When a woman doesn’t return to the workplace, it impacts her career trajectory, the team they don’t rejoin, and more broadly, the upward mobility of all women. But hey, no pressure.
So as you return to work, what might you want to know?
Stop shoulding yourself.
Women are so hard on themselves: we compare ourselves to friends and family who managed better, had it all together or suffered less. Funny enough, they probably feel the same about you. Social media projects a version of perfection against which we all come up short.
Motherhood and working outside the home (literally or figuratively) is not an exact science. It is gut instinct, and guilt, and doubt, and lack of confidence, and comparison, and…. no one feels as if they are doing it well.
There is nothing you ‘should’ do and only you are in a position to decide what you would like to try, what works for your child and your family, and if and when you pivot to try something new.
You’re going through a ‘birth’ of your own.
As I coach women out to their parental leave, we don’t talk about returning to work. Frankly, because the woman that will return hasn’t been born yet. Who you are as an employee now is not who you will be when you return.
Your baby will change you and shift your priorities.
If you judge future you by present you, you will miss all of the changes you may experience when you welcome your child. Wait to plan for your return until you are ready and then plan accordingly.
At the same time, the company will have changed: what they need from you, current workload and resources, and where you can best add value are subject to change while you are on parental leave. Anticipating the future without the data will not solve the need. Use this time of care to learn who you are as a mother and a mother to this particular child, which will allow you to figure out who you are as an employee down the road.
No two experiences are the same—including your second (or third) pregnancy & return.
Each woman, her job, her family dynamics, pregnancies and babies are different from all others. Even the same mom will have completely different experiences if this is their first, second or fifth child. Family culture and needs change; how you divide and invest your time among your family, yourself and your career is always in flux. Trust your gut. Trust your instincts. Don’t try to convince your insides based on observing other people’s outsides.
If you can, set your return date on a Wednesday.
Try to return (if possible) on a Wednesday, Thursday or Friday. Your natural instinct to start at the beginning of the week may put you in the middle of Monday energy. You may want to transition back more slowly and find your footing. Instead, use Monday and Tuesday as dry run days: try out your new routine, transition your baby to childcare, plan for the week ahead, and go through some trial runs. And the reward of a short first week is fewer days until you spend the weekend with your family.
Remember, day one is day one.
Since this is the first time you are showing up as a ‘working mom’ (or working mom of two, etc.), day one is like the first day of a brand-new job. You have changed, the company has changed, and the grace you show to a new hire should be extended to yourself to ramp up and transition back to work.
In my experience, women want to jump back in and prove that they are ready to go, when in fact you may need a beat to feel your feels, meet new co-workers, or even log back into your computer or the company systems. Be as kind to yourself as you would be to a new colleague.

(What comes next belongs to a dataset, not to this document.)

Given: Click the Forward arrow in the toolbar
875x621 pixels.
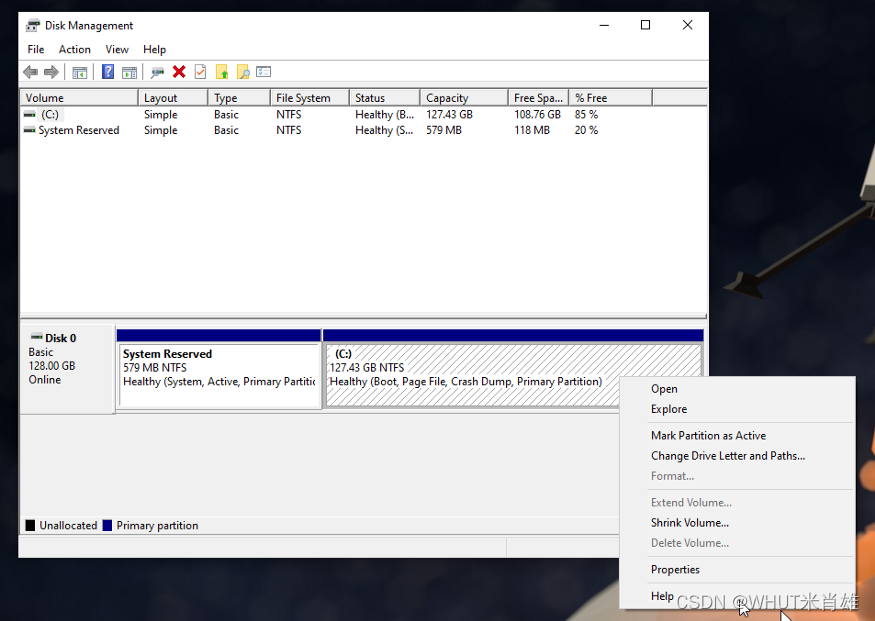Looking at the screenshot, I should [51, 72].
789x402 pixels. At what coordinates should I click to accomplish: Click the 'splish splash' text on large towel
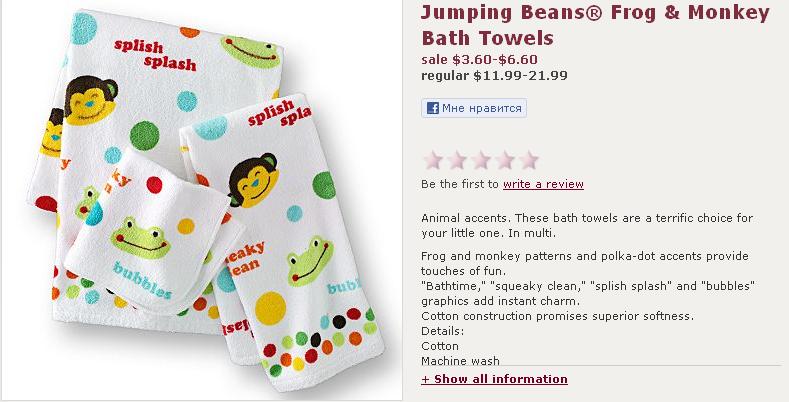(155, 55)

Practice listening before diving in.
The first few days are not about jumping back into work, but rather, listening and learning about what happened in your absence. Updates on workstreams, team members, clients and the company—it is not time-efficient to review everything that happened in your absence.
Your role is not to relive the time you were on leave, but to find out where the work is now.
Listen to updates and assess how best to add value in this moment. Setting up time with leaders, managers, and co-workers to listen is time well invested in your transition. Allow those individuals to direct you to what to read, watch or how best to onboard.
Repeat these words: For now.
Two of my favorite words are ‘for now’ and they can be a powerful tool to gain perspective when you return to work.
For now, I am [sad, excited, nervous] but once I start working, I think I will build up my confidence.
For now, my child isn’t sleeping through the night or on a consistent schedule, but I know this is a moment in time and will get better.
For now, I would like to ramp back up and not be fully utilized. Can we revisit my workload next week or at the end of the month?
Everything—you, your child(ren), your family, your work, the team—is ‘for now’ and subject to change.
Don’t shy from advocating for yourself.
One of the hardest things for women to do is to advocate for their needs. Stereotypically, we believe that asking for help is a sign of weakness rather than strength and we buy into the myth of SuperWoman (who coincidentally does not have a sidekick).
My advice is to shift your perspective: rather than advocating for yourself, advocate on behalf of your baby when crafting your return to work responsibilities.
Would certain time zones of clients best serve the schedule you want to maintain for your caregiving responsibilities? If you work late, you are cutting into your child’s time; ask if that is what they would want for you. Are you using tools such as delegation to your advantage to focus on the work worth doing?
Practice saying ‘What if?’
Saying ‘no’, especially at work, doesn’t feel good, but when you return to work after parental leave, saying yes may also get you into trouble. Enter ‘What If’ as a tool to negotiate on the fly to get to a comfortable middle ground.
Someone asks for a 5 p.m. meeting: What if we meet at 3, I have a hard stop at 4.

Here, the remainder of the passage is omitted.